Além do referido, deste livro destacam-setrês aspetos globais:
- O mesmo resulta de investigação fundamentada e desenvolvida e da qual emanaram recomendações práticas úteis. Evidencia também que o trabalho colaborativo entre investigadores e com os professores e escolas é possível. Deseja-se que este livro seja ainda aproveitado largamente por estes docentes. Mas também pelos pais que ainda não têm conseguido, e tal também não lhes tem sido viabilizado, uma estreita colaboração com toda a restante comunidade educativa.
- Pela diversidade de referenciais e quadros teóricos atuais internacionais nesta obra procura-se fazer um ponto de situação da investigação e formação, acompanhando as tendências de mudança, nomeadamente no que toca ao papel das TIC e de comunidades online de prática e de aprendizagem. As abordagens que se apresentam são elucidativas e procuram ilustrar a relevância desta área de investigação para a formação de cidadãos participativos, informados, emancipados (talvez a caraterística mais referida em diferentes artigos) e que tomam decisões racionais em prol do bem-estar individual e coletivo. Têm que se evitar, como escrevem Yared e Melo, «Práticas que fortalecem a perpetuação desse modelo de sexualidade dito normal, visto que muitas das práticas fora da heteronormatividade, por exemplo, ainda são consideradas como patológicas» (p. 157).
- Os desafios que esta área enfrenta podem parecer acessíveis e de fácil implementação. Todavia exigem: uma formação que vá além das abordagens anatómico-fisiológica e biológica. Obriga a ter em consideração outras áreas como a Didática e a Supervisão e avaliação de Professores e demais formadores.
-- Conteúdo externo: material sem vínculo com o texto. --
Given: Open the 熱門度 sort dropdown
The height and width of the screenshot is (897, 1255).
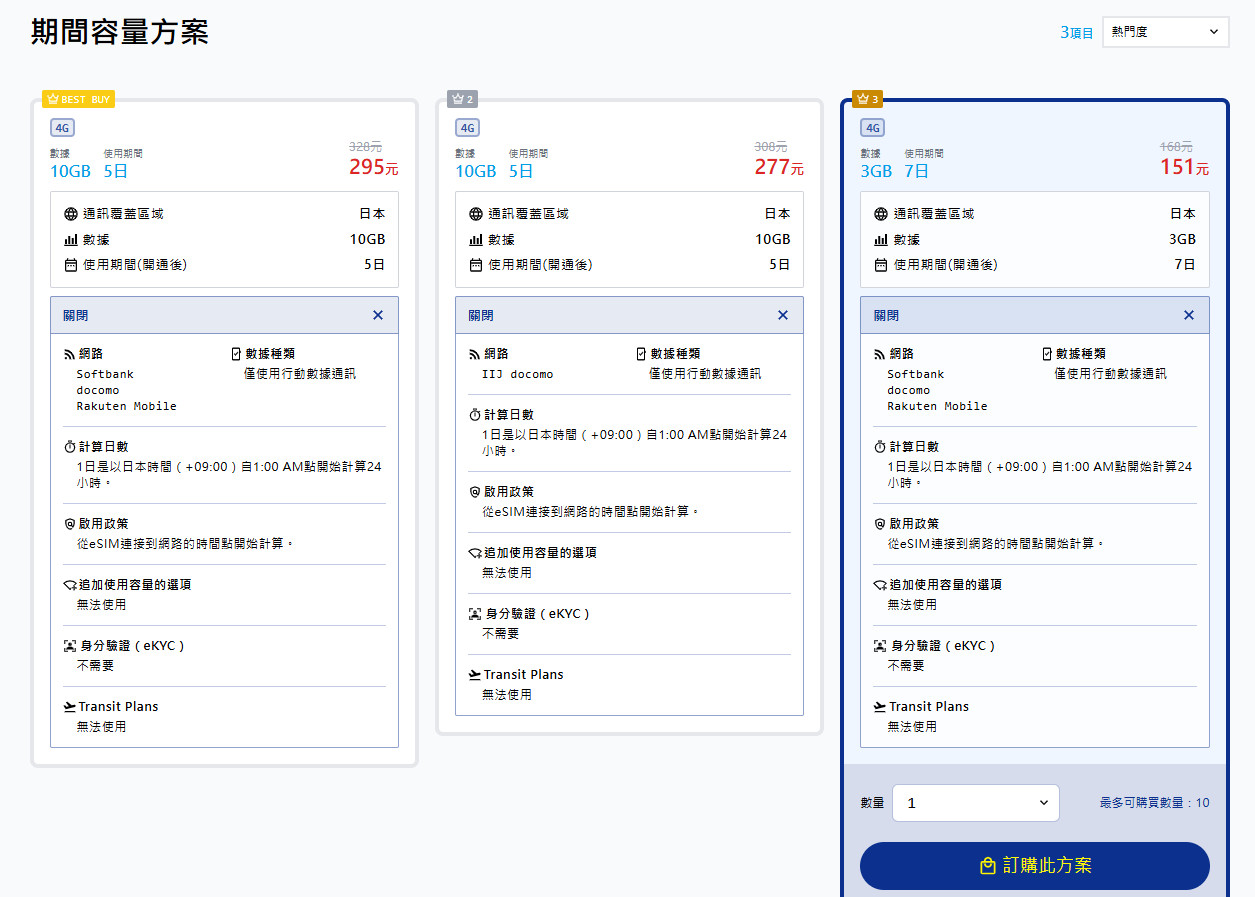Looking at the screenshot, I should point(1165,32).
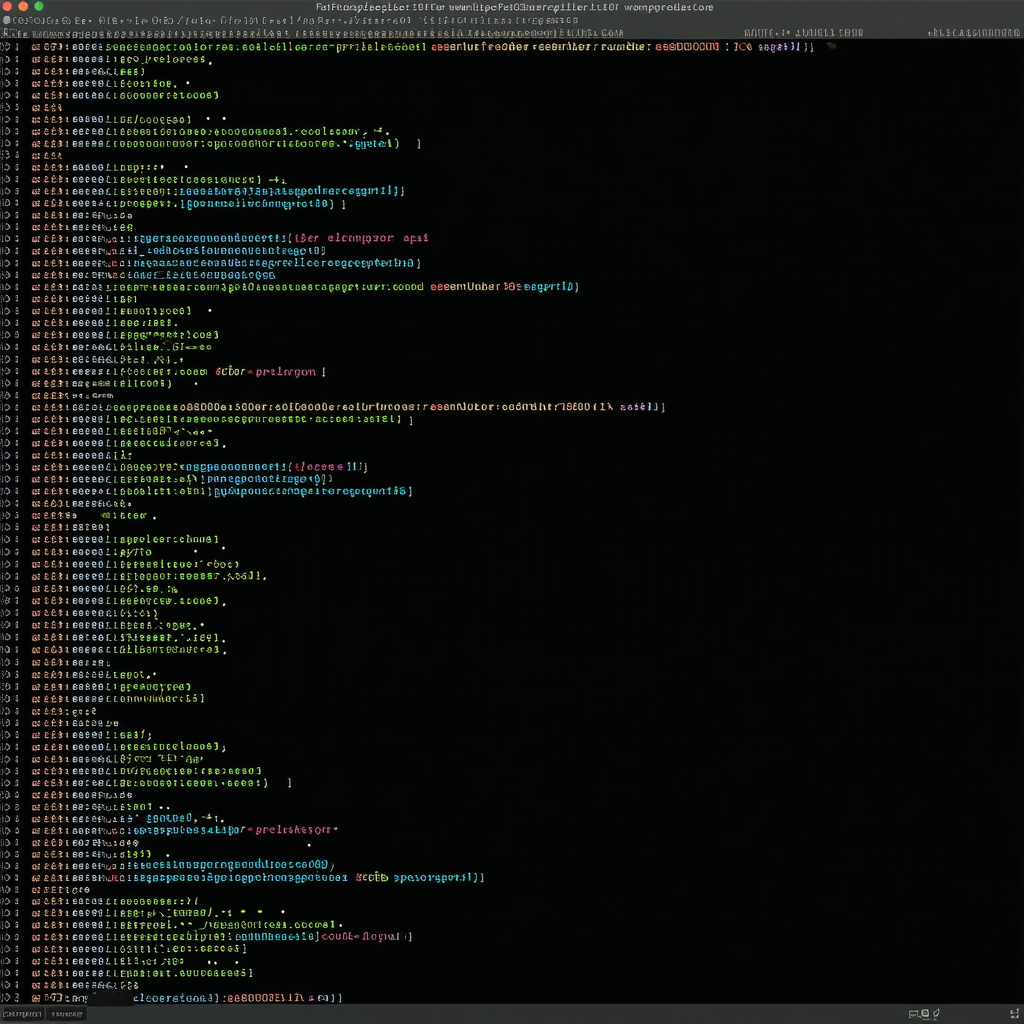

Só desta forma se poderão ter condições para que a formação possa atingir as metas e os parâmetros desejáveis e os estipulados curricularmente nos diferentes países. E a educação sexual humana precisa também da disseminação de boas práticas. Importa também aqui avançar com o «conhecimento do outro» e nas «autobiografias profissionais » partilhadas.
Pese embora do ponto de vista legal terem existido avanços substanciais, ainda há um caminho longo a percorrer para vencer barreiras e obstáculos culturais que a Sexualidade Humana tem suscitado, quer na investigação, quer na formação, como as ligadas aos comportamentos de risco e aos abusos sexuais. Além disso, importa reforçar uma «perspetiva crítico-reflexiva» (Rabelo e Ferreira, p. 66) e «de ética e de responsabilidade social» (Yared e Melo, p. 147). Também os recursos educativos de qualidade e inovadores precisam de ser divulgados como é o caso dos «Guiões de Educação sobre Género e Cidadania», coordenados por Teresa Alvarez Nunes e Teresa Pinto, os quais estão disponíveis gratuitamente no site do governo Português.
Termina-se citando Reis:
«Se a educação é prática que se constrói no interior das relações sociais, portanto com muito pouca autonomia em relação aos condicionantes sócio-econômicos-culturais em que se inscreve, podemos concebê-la como instrumento de reforço das concepções de senso comum e situá-la em terreno semovente em que se movimentam mecanismos que visam manter e reproduzir as desigualdades, não sem resistências» (p. 215).